■ Exercise: Exactly the line that contains "Where should I click to: Click the Configure" and the lines following it to the end of the data are to be reproduced, and nothing more.

Data section Block Start

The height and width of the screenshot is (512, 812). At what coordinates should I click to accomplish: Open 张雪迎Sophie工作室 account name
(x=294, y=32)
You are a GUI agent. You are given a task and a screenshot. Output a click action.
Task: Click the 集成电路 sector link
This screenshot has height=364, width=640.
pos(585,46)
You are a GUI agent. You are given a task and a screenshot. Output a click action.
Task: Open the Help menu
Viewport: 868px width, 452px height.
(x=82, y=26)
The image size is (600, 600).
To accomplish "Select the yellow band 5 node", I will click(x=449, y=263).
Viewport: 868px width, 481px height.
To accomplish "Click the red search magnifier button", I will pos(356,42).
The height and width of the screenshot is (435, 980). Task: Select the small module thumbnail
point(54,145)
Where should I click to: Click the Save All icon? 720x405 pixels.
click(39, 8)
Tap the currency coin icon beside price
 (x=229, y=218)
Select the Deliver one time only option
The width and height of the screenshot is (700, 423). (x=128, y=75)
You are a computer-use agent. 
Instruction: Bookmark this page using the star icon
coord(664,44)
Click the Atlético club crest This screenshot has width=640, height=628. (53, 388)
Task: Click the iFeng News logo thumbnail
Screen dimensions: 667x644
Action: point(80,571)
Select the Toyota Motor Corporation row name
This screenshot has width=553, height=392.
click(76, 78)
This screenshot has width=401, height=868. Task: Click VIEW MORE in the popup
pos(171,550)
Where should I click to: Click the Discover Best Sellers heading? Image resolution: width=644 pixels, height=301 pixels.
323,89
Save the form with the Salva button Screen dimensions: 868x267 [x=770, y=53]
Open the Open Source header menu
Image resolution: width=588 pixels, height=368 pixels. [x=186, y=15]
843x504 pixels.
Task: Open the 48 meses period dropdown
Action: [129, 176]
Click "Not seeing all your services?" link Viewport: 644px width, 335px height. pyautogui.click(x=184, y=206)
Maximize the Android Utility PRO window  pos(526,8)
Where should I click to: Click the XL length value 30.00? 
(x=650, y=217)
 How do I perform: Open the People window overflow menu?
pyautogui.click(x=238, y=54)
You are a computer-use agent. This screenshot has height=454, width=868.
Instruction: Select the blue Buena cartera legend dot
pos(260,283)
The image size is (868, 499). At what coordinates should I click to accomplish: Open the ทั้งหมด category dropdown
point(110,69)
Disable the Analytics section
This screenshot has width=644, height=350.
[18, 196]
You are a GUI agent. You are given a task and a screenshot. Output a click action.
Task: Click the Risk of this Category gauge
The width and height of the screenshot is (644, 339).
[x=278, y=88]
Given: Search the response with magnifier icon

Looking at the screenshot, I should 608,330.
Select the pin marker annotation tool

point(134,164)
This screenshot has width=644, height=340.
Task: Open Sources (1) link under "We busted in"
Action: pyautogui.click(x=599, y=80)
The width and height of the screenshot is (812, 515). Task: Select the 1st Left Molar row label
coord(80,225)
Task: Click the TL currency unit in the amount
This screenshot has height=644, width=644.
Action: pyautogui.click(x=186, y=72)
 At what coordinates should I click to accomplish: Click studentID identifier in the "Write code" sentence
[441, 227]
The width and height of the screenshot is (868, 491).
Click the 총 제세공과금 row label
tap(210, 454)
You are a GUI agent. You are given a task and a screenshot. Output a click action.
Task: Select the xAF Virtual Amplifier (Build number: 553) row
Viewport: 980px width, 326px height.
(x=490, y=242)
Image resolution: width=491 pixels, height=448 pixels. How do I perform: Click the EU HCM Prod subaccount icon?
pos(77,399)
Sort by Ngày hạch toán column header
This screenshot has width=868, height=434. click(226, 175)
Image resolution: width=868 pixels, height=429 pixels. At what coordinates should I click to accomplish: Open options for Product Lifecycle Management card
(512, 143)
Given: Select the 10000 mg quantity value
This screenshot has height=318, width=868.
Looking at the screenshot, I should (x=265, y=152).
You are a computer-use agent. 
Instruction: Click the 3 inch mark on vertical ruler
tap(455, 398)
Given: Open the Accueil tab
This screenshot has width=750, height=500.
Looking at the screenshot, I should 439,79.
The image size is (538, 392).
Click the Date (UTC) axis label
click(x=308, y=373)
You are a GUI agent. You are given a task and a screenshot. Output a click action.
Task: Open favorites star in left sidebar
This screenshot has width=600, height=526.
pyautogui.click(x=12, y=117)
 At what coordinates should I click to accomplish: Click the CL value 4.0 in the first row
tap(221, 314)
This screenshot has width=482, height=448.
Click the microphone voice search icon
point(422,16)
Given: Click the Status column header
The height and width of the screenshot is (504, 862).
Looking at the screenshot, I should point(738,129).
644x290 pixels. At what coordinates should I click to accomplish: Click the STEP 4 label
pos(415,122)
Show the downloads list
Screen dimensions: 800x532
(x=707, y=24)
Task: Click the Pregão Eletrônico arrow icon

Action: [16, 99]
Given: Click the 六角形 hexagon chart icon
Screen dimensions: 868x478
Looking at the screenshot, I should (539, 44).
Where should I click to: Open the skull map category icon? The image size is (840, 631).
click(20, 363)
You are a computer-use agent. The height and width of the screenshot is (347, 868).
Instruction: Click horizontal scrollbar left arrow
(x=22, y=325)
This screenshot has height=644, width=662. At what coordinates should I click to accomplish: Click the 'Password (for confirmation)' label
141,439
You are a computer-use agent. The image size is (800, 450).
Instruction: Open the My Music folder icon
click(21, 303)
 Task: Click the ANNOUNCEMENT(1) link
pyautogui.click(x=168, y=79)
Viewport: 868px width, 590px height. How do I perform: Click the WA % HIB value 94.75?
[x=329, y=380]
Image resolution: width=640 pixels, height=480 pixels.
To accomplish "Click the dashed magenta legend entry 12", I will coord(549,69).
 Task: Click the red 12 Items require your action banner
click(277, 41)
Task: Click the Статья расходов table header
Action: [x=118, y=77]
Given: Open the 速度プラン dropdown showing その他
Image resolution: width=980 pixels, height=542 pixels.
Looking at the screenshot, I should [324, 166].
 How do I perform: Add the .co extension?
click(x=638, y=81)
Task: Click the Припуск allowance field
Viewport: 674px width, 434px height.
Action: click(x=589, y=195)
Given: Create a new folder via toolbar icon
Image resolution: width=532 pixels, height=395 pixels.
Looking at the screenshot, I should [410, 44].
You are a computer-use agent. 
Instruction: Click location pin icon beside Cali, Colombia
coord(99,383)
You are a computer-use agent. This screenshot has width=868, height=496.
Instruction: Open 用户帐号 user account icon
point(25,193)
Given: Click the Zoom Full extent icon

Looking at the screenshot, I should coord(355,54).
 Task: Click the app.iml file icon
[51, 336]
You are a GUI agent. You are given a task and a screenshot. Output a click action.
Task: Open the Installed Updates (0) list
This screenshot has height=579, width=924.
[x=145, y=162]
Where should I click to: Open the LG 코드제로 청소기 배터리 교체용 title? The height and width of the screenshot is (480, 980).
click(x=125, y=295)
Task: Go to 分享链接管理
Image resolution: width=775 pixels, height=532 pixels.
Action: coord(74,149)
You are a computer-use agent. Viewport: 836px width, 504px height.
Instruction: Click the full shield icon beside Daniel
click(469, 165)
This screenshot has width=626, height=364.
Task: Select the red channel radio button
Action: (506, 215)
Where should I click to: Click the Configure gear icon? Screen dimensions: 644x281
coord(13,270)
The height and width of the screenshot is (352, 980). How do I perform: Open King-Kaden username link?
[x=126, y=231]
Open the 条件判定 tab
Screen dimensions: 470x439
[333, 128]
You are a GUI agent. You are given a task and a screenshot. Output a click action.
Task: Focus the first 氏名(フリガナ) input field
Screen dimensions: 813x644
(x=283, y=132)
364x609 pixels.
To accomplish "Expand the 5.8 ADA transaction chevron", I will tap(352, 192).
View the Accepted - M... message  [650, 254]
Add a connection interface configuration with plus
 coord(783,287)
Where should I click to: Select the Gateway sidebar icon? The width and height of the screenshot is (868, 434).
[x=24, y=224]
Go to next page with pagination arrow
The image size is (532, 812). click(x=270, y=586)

Data section Block End

■ Solution to the problem:
Where should I click to: Click the Configure gear icon? Screen dimensions: 644x281
coord(13,270)
The height and width of the screenshot is (352, 980). How do I perform: Open King-Kaden username link?
[x=126, y=231]
Open the 条件判定 tab
Screen dimensions: 470x439
[333, 128]
You are a GUI agent. You are given a task and a screenshot. Output a click action.
Task: Focus the first 氏名(フリガナ) input field
Screen dimensions: 813x644
(x=283, y=132)
364x609 pixels.
To accomplish "Expand the 5.8 ADA transaction chevron", I will tap(352, 192).
View the Accepted - M... message  [650, 254]
Add a connection interface configuration with plus
 coord(783,287)
Where should I click to: Select the Gateway sidebar icon? The width and height of the screenshot is (868, 434).
[x=24, y=224]
Go to next page with pagination arrow
The image size is (532, 812). click(x=270, y=586)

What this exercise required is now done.